Your goal: Repeat each entry word for word; the images are not part of the copy.

##############################

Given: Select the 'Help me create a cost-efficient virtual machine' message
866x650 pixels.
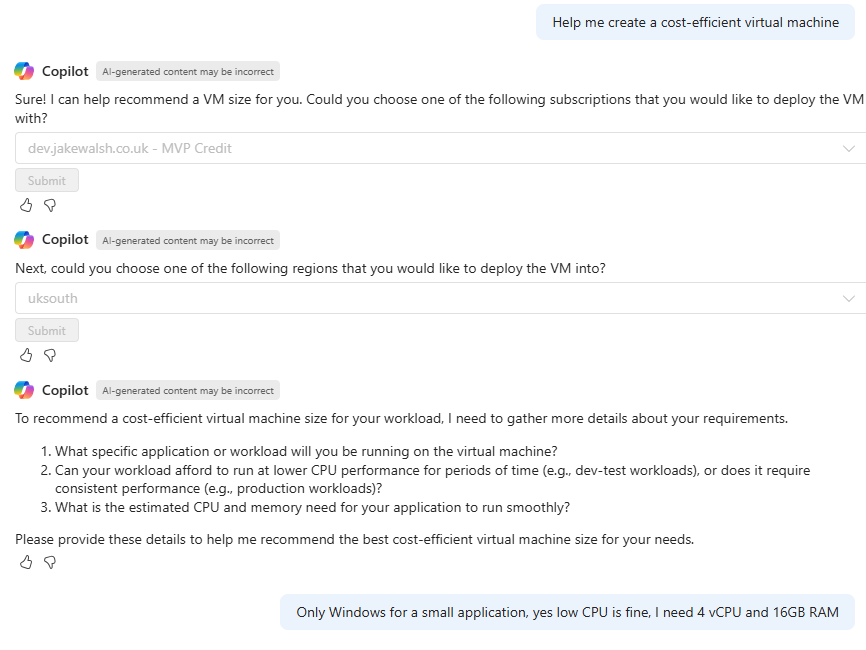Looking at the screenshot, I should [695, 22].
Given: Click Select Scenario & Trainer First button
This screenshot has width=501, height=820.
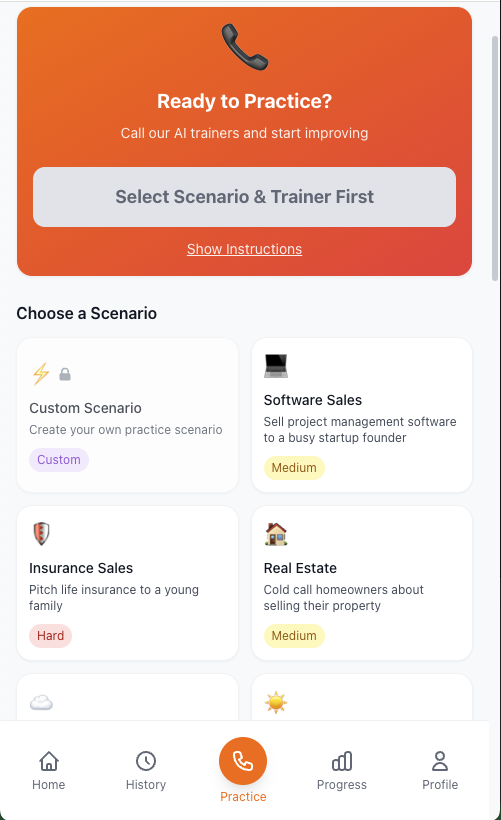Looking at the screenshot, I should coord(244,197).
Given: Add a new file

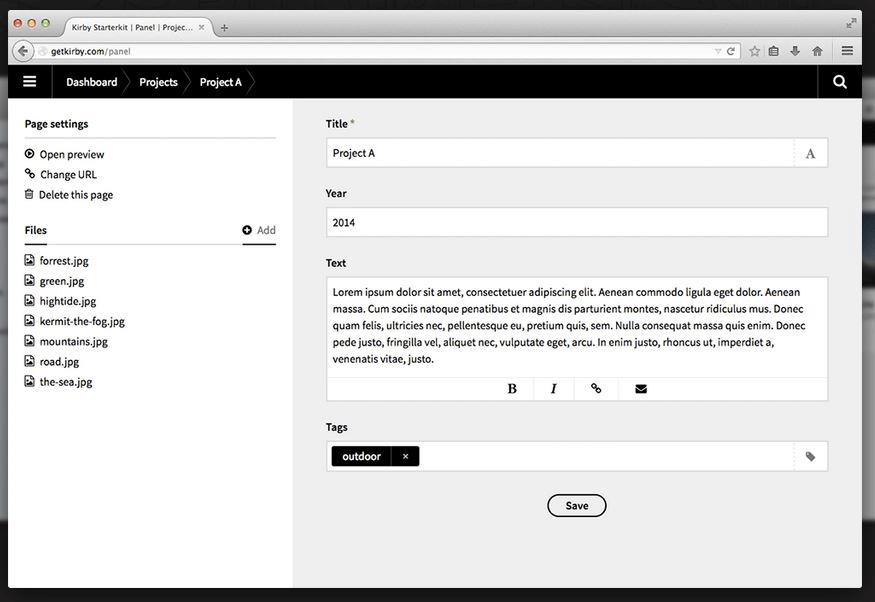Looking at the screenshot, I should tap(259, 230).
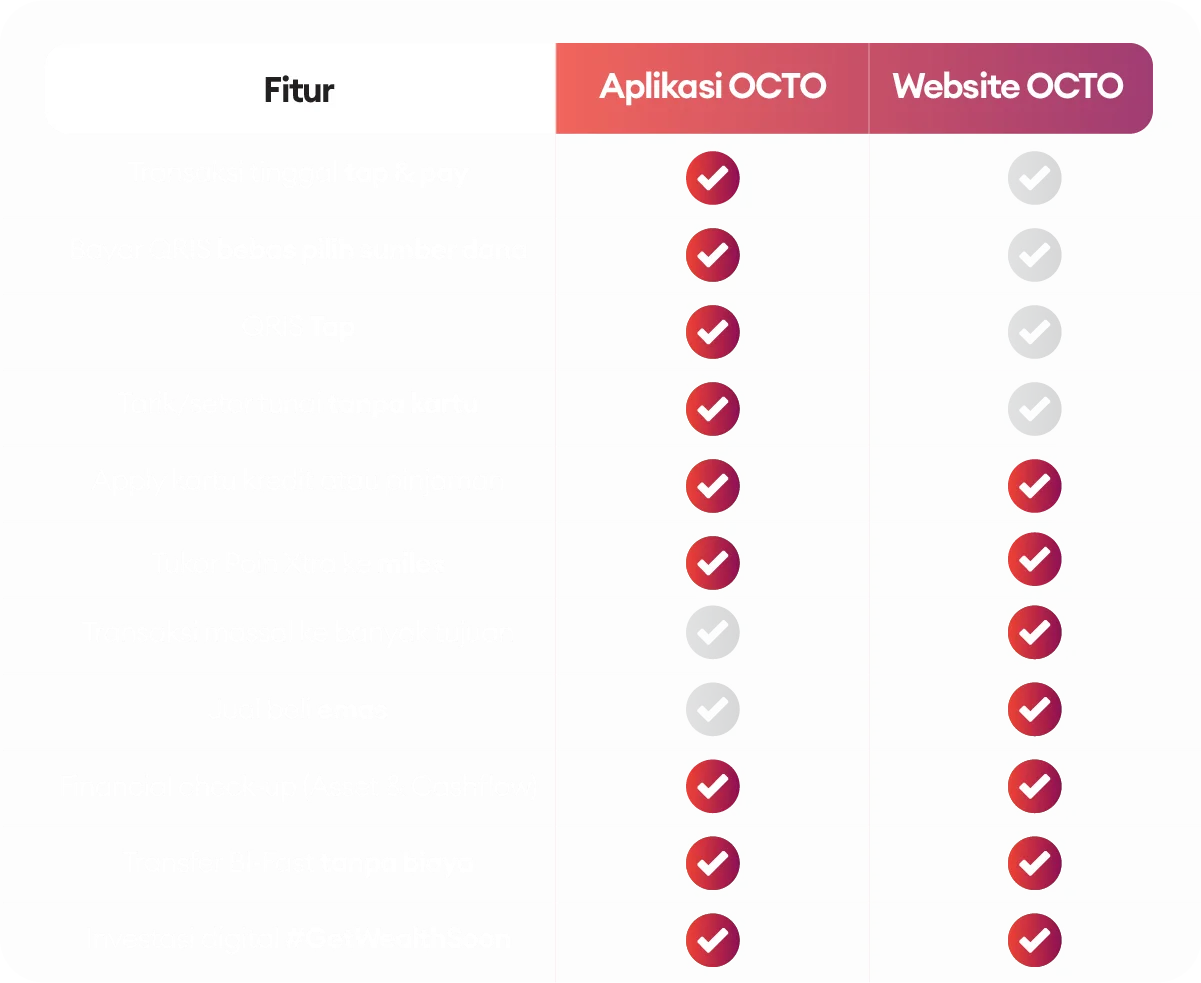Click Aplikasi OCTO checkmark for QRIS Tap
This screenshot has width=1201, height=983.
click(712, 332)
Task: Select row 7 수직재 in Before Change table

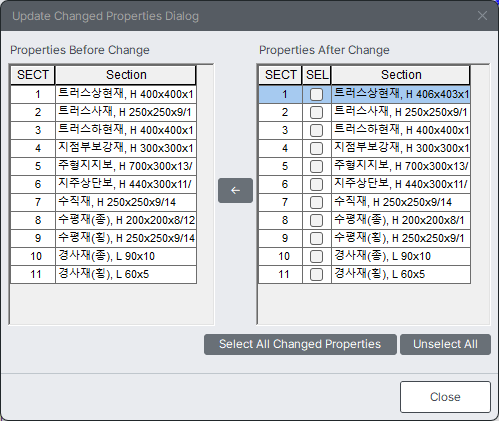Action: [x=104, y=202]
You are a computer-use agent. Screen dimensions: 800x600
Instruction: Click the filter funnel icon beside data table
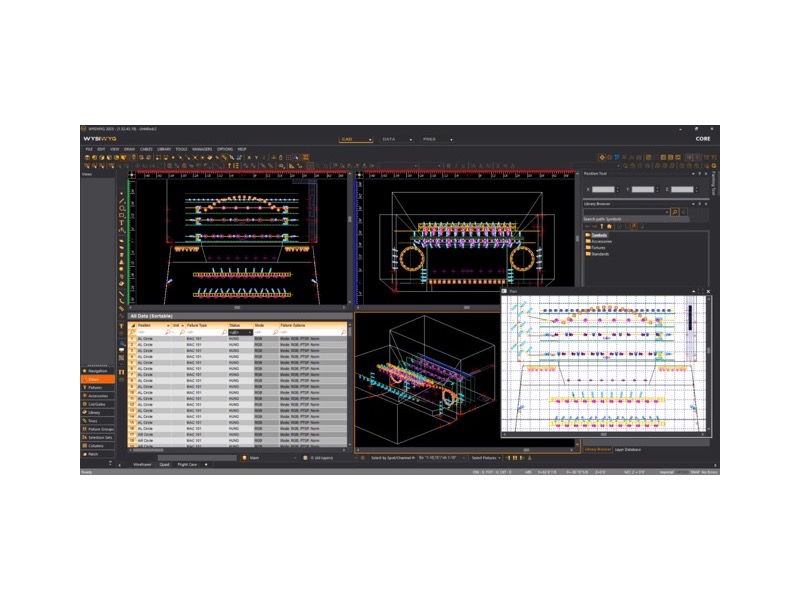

##############################

Exercise output:
Given: Select the 'Help me create a cost-efficient virtual machine' message
866x650 pixels.
Looking at the screenshot, I should [695, 22].
Given: Click Select Scenario & Trainer First button
This screenshot has width=501, height=820.
Looking at the screenshot, I should coord(244,197).
Given: Add a new file

Looking at the screenshot, I should tap(259, 230).
Click Aplikasi OCTO checkmark for QRIS Tap
This screenshot has width=1201, height=983.
click(712, 332)
Task: Select row 7 수직재 in Before Change table

Action: [x=104, y=202]
You are a computer-use agent. Screen dimensions: 800x600
Instruction: Click the filter funnel icon beside data table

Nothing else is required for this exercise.